Museveni says Auditor General is “sleeping on the job” as Uganda counts losses in raw materials export

Auditor General John Muwanga (photo/File)

President Museveni has lashed out at the office of the Auditor General for failing to audit losses from the raw materials Uganda exports to foreign countries.

The President said this while officiating at the Presidential CEO Forum (PCF)’s two-day 4th Bi-Annual CEO Retreat on Thursday at the Kiira Vehicle plant in Jinja where he reiterated the call on stopping the exportation of raw materials

“When you export unprocessed raw materials, you lose a lot of money. Then you have an Auditor General, why don’t you audit this lost value?” the President said, before wondering why the AG has “never reported it?”

Mr Museveni gave the example of the Presidential Banana Industrial Development Project headed by Dr Florence Muranga which he said was set up to add value to bananas.

“For example, Dr. Muranga, I have been with her for a very long time but when you send her, they give her small amounts of money,” said Museveni, wondering, “Why don’t you give her enough money since you are losing enough money each year in exporting. Why don’t you see that, that is a big loss?” Dr Muranga is famous for turning matooke (banana) into shelf-stable flour in Uganda, not only helping in the fight against hunger but also saving millions of tonnes of the crop from going to waste.

Museveni said Ugandans and foreign investors should instead work towards adding value to the country’s products in order to help the country achieve the much-desired socio-economic transformation agenda.

“When you export unprocessed coffee, you get 2.5 US Dollars per kilogram. That same kilo if you add value to it, you earn about 40 US Dollars and you are losing that every year. And that is no problem to the Auditor General or Committees of Parliament,” said Museveni.

“Why don’t you see this loss and especially when an old man like me keeps on telling you and you have seen what other countries have done? A country like South Korea doesn’t have the resources that Uganda has but they are intelligent. They are mainly using intellectual labour. Therefore, I appeal to everybody concerned to wake up,” he added.

President Museveni also cautioned politicians and civil servants who frustrate investors; willing to develop the country.

He said years back, he wanted to add value to Uganda’s milk but some uninformed group of people frustrated him and the foreign investor and by the end of the day, the businessman gave up on investing in Uganda.

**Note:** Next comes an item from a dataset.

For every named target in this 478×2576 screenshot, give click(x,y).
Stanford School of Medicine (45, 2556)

“Many years ago, I had brought somebody from Thailand with Mzee Mulwana. Those days I was struggling with value addition to milk because we had persuaded your people in the cattle corridor to join the money economy by producing milk for sale and they had come up, but the processing capacity was small,” Museveni recalled.

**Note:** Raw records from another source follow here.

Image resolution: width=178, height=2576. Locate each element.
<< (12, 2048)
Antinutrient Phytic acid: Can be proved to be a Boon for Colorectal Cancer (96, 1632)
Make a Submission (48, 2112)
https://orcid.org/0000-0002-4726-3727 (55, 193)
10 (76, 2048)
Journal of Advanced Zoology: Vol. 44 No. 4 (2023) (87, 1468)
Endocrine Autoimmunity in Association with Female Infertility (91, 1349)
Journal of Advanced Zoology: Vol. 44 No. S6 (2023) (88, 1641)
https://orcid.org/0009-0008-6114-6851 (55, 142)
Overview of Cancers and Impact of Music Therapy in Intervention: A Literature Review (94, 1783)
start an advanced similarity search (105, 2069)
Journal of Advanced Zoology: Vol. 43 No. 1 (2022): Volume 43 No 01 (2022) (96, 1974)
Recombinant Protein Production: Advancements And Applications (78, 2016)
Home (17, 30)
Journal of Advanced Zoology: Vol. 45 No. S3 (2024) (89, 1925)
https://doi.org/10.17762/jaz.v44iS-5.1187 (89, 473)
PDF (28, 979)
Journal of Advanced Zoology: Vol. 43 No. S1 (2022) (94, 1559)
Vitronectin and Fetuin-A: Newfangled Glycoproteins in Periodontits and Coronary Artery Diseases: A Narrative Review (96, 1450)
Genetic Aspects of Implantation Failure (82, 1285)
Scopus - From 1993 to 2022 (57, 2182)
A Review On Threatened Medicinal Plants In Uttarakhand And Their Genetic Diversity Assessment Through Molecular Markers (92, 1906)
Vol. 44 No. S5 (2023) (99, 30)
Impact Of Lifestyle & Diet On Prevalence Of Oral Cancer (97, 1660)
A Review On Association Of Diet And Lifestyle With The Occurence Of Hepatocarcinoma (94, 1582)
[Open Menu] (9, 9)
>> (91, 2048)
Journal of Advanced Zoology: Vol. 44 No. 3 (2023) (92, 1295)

“There was a small processing factory called Uganda Dairy Corporation which was producing only 60,000 litres per day at Bugolobi. This man wanted to come and build a factory and take over the old factory, expand it and make it produce milk but also produce juice and so on. He had a very good plan, but my people went to parliament and started insulting him, so his board stopped him from coming Here,” the President explained.

“He walked out because of being insulted by people who have no value addition to themselves but cannot allow those who can add value to do it. I had to struggle for other years, until I got an Indian who came but we had lost time. He expanded that little factory at Bugolobi from 60,000 to 500,000 liters a day and that is how Uganda was able to have vertical integration in the milk sector. There we moved. We now produce 5.3 billion liters from 200 million liters in 1986 and much of it is processed into liquid milk, pasteurized, ultra-heated, powder milk, butter, and cheese, we are even producing protein from milk which we are selling to the USA. With that factory, Uganda’s reputation went up and now we have many factories.”

The President further called upon the political class especially the NRM supporters and civil servants to help Uganda attain its development goal.

“The civil servants and the confused politicians have sought to delay us but now we are determined, we have had discussions and we are going to move. I want this economy to jump from 55 billion US Dollars where we are now to 500 billion US Dollars and we can do it,” he added.

Running under the theme: “Uganda’s Industrialization Agenda: Positioning Uganda as a net source of E-Mobility Solution in Africa”, the high-level meeting was aimed at highlighting the private sector’s driving role in the country’s development.